**PROBLEM TO WORK ON**
Convert the listing below into a JSON array of strings, with one string for each line and blank lines left out, starting at the first line of the listing and ending after the line that contains "pyautogui.click(x=220, y=105)".

**DATASET EXTRACT**
----

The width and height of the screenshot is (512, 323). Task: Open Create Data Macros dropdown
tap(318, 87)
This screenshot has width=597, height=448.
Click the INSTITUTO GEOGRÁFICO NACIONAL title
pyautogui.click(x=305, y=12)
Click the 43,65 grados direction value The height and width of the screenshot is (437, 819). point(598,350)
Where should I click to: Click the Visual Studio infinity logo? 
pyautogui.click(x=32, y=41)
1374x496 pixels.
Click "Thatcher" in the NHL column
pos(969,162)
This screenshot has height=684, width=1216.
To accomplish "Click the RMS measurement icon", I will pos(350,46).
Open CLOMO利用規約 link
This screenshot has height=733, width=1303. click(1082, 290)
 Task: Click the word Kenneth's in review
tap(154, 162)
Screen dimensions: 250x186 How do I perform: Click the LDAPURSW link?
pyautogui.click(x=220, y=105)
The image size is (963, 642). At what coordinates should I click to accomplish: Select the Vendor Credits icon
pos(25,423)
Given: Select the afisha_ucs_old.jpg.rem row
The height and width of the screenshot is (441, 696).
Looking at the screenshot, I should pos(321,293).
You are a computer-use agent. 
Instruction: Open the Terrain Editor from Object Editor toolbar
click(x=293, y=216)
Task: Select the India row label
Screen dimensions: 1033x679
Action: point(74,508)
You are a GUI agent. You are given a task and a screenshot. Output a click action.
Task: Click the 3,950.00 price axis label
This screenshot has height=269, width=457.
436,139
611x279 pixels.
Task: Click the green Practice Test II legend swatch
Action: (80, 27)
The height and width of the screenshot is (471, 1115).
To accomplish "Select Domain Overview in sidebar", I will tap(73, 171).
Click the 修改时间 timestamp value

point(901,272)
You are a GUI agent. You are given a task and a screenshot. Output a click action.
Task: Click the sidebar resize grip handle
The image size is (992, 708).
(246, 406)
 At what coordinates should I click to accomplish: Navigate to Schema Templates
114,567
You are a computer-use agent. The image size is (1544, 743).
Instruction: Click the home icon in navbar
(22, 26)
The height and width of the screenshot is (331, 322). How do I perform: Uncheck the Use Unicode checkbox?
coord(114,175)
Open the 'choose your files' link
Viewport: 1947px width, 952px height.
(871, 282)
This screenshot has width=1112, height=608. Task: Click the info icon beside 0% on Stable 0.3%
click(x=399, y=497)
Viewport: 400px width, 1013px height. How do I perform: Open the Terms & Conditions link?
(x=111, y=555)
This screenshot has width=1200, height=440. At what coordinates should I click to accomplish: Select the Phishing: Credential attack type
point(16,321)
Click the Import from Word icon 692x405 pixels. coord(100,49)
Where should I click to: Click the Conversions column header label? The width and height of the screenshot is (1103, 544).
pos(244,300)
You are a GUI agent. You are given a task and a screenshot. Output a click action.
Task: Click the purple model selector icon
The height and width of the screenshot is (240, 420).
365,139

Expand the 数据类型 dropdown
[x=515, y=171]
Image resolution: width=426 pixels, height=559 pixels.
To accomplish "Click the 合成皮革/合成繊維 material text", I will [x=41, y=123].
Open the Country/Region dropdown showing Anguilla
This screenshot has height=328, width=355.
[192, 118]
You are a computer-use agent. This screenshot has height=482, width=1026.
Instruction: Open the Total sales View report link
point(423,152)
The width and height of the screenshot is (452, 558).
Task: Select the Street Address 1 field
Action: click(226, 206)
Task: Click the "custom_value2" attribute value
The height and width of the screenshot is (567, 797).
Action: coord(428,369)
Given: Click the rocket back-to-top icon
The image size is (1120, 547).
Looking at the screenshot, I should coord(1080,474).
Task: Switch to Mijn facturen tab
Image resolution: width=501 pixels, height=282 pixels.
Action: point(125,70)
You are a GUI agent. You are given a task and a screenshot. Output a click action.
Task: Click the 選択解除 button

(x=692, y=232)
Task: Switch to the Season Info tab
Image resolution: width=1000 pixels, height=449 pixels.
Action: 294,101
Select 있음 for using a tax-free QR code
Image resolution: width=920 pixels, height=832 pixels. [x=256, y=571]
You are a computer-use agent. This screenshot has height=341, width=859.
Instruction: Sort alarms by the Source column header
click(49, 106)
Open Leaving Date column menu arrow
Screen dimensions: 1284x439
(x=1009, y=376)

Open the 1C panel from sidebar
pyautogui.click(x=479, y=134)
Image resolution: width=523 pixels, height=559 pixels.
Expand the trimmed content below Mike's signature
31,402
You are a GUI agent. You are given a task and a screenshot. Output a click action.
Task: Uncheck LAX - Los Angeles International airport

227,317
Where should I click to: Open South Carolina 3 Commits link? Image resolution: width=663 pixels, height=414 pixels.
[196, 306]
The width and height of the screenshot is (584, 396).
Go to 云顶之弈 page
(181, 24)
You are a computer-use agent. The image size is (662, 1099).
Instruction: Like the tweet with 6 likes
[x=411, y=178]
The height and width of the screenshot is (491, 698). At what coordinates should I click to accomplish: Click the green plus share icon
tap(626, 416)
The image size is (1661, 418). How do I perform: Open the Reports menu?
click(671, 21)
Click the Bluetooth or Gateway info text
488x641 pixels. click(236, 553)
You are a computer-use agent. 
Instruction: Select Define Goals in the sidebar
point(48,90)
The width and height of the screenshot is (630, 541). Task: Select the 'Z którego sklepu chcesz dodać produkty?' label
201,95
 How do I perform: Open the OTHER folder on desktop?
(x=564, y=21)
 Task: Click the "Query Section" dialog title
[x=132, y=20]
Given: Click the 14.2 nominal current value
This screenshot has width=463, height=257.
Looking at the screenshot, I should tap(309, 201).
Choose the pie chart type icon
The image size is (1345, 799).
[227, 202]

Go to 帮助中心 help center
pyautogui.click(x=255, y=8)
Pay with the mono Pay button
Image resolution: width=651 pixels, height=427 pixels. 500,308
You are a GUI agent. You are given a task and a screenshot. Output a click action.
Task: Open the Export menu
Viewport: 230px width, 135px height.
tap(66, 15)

----

**COMPLETE ANSWER**
[
  "The width and height of the screenshot is (512, 323). Task: Open Create Data Macros dropdown",
  "tap(318, 87)",
  "This screenshot has width=597, height=448.",
  "Click the INSTITUTO GEOGRÁFICO NACIONAL title",
  "pyautogui.click(x=305, y=12)",
  "Click the 43,65 grados direction value The height and width of the screenshot is (437, 819). point(598,350)",
  "Where should I click to: Click the Visual Studio infinity logo? ",
  "pyautogui.click(x=32, y=41)",
  "1374x496 pixels.",
  "Click \"Thatcher\" in the NHL column",
  "pos(969,162)",
  "This screenshot has height=684, width=1216.",
  "To accomplish \"Click the RMS measurement icon\", I will pos(350,46).",
  "Open CLOMO利用規約 link",
  "This screenshot has height=733, width=1303. click(1082, 290)",
  " Task: Click the word Kenneth's in review",
  "tap(154, 162)",
  "Screen dimensions: 250x186 How do I perform: Click the LDAPURSW link?",
  "pyautogui.click(x=220, y=105)"
]